むしろ、生き抜くために身につけた適応の結果なのです。
なぜ女性性が傷つくと、依存や執着が生まれるのか
特に恋愛や人間関係で、依存や執着に悩んでいる方ほど、この構造は深く関係しています。
女性性は、本来とても流動的なものです。
愛情や感情は、湧いては流れ、消えていく。
ところが、過去にその流れを否定された経験があると、
「この愛は、ちゃんと受け取ってもらえるのか?」
という不安が生まれます。
その結果、
- 確かめるような行動
- 相手にしがみつく感覚
- 強い期待や失望
が生じることがあります。
これが、依存や執着と呼ばれる状態です。
傷ついた女性性を癒やすとは「弱くなること」ではない
ここで大切なのは、
女性性を癒やす=甘えること、弱くなること
ではない、という点です。
むしろ逆で、
自分の中にある愛や感情を、否定せずに認める力
を取り戻すことなのです。
多くの自立した方は、
- 愛することは正しい
- 頑張ることは正しい
- 結果を出すべき
という男性性のルールで生きています。
その中で、「流れて消えていく愛」を評価できなくなっていることが多いようです。
傷ついた女性性を癒やすには?
傷ついた女性性を癒やすことは、自分自身と向き合い、自分を大切に扱うプロセスともいえます。

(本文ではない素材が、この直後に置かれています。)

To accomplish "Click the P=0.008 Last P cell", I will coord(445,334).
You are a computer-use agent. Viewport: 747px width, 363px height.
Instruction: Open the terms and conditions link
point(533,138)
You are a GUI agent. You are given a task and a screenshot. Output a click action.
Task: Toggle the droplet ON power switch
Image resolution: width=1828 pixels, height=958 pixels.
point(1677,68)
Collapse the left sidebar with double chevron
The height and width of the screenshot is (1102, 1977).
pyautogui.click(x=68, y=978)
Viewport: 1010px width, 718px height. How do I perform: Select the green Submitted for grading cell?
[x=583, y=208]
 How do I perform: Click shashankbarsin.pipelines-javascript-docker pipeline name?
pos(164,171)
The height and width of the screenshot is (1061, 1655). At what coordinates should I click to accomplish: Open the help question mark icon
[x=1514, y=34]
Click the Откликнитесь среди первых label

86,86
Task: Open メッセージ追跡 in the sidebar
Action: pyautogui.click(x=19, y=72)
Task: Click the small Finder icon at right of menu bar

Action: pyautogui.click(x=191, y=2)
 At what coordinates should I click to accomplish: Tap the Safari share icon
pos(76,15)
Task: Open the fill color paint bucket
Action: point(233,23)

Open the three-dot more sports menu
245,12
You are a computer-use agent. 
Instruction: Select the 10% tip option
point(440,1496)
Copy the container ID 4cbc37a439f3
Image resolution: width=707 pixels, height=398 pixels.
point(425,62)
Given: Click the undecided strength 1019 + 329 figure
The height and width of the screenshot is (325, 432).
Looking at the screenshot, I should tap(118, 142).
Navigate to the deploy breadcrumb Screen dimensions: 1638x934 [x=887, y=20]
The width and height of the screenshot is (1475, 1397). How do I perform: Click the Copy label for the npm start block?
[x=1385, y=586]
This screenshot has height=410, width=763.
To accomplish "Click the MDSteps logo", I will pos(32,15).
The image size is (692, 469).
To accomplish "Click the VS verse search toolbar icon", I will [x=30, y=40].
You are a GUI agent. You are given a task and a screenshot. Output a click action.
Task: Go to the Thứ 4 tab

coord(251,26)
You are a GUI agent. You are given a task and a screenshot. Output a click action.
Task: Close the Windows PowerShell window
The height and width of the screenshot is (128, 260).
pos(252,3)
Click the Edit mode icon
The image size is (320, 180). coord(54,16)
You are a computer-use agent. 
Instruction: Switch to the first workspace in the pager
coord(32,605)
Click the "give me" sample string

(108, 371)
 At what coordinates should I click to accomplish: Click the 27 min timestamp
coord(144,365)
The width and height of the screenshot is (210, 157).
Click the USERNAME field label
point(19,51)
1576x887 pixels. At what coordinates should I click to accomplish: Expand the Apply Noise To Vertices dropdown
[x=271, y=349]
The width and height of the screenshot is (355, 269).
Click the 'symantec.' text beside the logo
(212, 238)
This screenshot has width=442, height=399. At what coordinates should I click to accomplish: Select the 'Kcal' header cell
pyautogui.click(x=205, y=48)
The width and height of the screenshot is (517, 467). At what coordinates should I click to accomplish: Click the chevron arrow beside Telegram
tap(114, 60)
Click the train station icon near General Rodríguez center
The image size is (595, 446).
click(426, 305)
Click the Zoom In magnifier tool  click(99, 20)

カウンセリングでは、実際に感情を扱うこともあれば、イメージを使った手法で整えることもありますが、「日常で取り組みやすい具体的な方法」としては、以下のようなものがあります。
取り入れやすいものからトライしていただくといいと思います。
ぜひ参考にしてみてください。
- 自己理解を深めるために日記を書く:日記をつけ、自分の感情や考えを言葉にすることで、自己理解を深めることができます。
- アファメーション:毎日、肯定的な言葉を自分に語りかけることで、自己肯定感を高めていきます。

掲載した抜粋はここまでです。